Et nous voici donc en présence de Cabiria. À travers l’histoire d’une enfant enlevée sur les côtes de Sicile par des pirates et vendue comme esclave à Carthage, Pastrone en profite pour mettre en scène quelques-uns des grands personnages de l’Antiquité latine. On croise en effet dans Cabiria Scipion l’Africain et Hannibal, Massinissa le roi numide, Hasdrubal et sa fille Sophonisbe, etc. Cette dernière est incarnée par Italia Almirante Manzini qui, grâce à ce film, devient l’une des grandes stars du cinéma italien, celles que l’on appelait les dive. Cabiria marque également la première apparition à l’écran du personnage de Maciste. Il est ici le serviteur noir d’un Romain et c’est à lui que l’on doit le sauvetage de Cabiria. Ce grand costaud qui fait jaillir ses muscles à la moindre occasion est interprété par Bartolomeo Pagano, un docker génois qui passa le reste de sa carrière à prêter sa corpulence à Maciste, parfois dans des aventures contemporaines de leur réalisation : on voit ainsi un Maciste chasseur alpin pendant la Première Guerre mondiale.
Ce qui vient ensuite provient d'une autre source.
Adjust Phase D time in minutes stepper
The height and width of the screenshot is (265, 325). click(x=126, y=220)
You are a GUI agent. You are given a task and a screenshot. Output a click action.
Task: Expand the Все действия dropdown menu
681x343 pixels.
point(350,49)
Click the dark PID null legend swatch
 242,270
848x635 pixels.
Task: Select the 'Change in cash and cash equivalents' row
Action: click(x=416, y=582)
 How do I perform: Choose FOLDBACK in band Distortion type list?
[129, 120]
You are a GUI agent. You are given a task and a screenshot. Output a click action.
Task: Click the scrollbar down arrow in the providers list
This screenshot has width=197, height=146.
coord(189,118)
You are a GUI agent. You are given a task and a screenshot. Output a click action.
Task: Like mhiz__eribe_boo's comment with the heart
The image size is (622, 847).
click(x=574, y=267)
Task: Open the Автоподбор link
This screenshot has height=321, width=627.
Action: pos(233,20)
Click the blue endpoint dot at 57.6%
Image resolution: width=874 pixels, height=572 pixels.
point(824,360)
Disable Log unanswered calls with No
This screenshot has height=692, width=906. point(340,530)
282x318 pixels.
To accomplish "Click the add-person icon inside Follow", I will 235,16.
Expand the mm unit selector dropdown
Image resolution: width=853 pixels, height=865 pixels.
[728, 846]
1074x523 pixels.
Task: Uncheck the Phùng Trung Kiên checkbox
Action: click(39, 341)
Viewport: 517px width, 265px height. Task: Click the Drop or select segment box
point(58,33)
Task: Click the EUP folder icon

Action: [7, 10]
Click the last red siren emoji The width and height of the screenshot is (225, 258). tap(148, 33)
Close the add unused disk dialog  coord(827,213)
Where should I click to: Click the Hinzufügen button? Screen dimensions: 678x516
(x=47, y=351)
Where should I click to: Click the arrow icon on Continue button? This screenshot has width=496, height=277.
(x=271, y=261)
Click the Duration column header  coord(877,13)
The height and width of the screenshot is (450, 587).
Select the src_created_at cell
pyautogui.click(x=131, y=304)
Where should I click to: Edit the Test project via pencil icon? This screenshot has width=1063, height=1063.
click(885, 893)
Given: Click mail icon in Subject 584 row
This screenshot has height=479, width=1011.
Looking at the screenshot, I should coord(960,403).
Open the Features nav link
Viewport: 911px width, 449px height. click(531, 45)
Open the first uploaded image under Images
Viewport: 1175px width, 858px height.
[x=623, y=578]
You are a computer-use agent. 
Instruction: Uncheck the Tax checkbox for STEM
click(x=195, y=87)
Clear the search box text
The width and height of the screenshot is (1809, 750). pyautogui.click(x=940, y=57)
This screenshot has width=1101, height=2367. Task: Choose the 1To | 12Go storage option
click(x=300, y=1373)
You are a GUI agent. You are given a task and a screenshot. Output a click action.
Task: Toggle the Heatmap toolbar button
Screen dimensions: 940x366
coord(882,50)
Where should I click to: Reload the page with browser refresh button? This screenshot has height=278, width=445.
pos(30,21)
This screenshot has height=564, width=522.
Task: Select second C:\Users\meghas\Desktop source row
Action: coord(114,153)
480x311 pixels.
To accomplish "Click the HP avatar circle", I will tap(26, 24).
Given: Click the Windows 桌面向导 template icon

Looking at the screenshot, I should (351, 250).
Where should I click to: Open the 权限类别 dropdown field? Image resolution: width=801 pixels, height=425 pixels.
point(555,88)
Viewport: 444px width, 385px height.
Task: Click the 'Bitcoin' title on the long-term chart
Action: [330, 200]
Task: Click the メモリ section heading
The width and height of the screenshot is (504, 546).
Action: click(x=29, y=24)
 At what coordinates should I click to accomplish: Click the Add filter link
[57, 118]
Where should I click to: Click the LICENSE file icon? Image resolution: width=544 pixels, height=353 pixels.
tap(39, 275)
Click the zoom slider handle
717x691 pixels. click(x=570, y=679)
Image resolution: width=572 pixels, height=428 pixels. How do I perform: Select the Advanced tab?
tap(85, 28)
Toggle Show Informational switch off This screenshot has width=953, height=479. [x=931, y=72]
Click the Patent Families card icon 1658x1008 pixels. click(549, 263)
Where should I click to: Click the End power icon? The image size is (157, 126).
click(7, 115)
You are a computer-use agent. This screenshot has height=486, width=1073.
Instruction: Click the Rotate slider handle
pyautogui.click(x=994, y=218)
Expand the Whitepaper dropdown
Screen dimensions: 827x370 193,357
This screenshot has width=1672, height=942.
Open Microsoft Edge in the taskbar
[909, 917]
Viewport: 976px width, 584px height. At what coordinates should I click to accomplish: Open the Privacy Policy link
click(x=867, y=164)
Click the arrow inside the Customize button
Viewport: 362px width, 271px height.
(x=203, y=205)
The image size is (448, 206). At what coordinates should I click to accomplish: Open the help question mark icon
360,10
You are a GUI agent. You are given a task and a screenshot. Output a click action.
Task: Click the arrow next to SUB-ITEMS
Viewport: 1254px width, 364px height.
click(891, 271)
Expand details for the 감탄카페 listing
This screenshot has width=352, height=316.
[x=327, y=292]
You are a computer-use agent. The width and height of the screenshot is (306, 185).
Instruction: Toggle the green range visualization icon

On peut comprendre la fascination de Griffith pour Cabiria : les décors des temples sont somptueux, on voit une éruption volcanique, une bataille navale, des foules en mouvement, une impressionnante montée d’un rempart avec des hommes sautant sur une base de boucliers, tendant eux-mêmes leurs boucliers au-dessus de leurs têtes afin que d’autres y grimpent dessus et ainsi de suite. En cette époque paléolithique du cinéma, Pastrone alterne plans d’ensemble et gros plans, donne du rythme grâce à sa direction d’acteurs, aux mouvements de la caméra et au montage. Il pose les jalons de ce qui va devenir les lieux communs du film antique : la reine orientale fatale – et Sophonisbe a les attraits physiques et la cruauté que l’on prêtera souvent par la suite à Cléopâtre -, le mélange de personnages historiques et d’inconnus qui, malgré eux, vont être mêlés à la grande Histoire… Un siècle après, le film n’a rien perdu de sa grandeur et se montre beaucoup plus cruel (voir par exemple la scène de sacrifice d’enfants au dieu Moloch) que bien des péplums ultérieurs. Nous sommes en 1914 et le cinéma est en train de devenir un art grâce à des films comme Cabiria.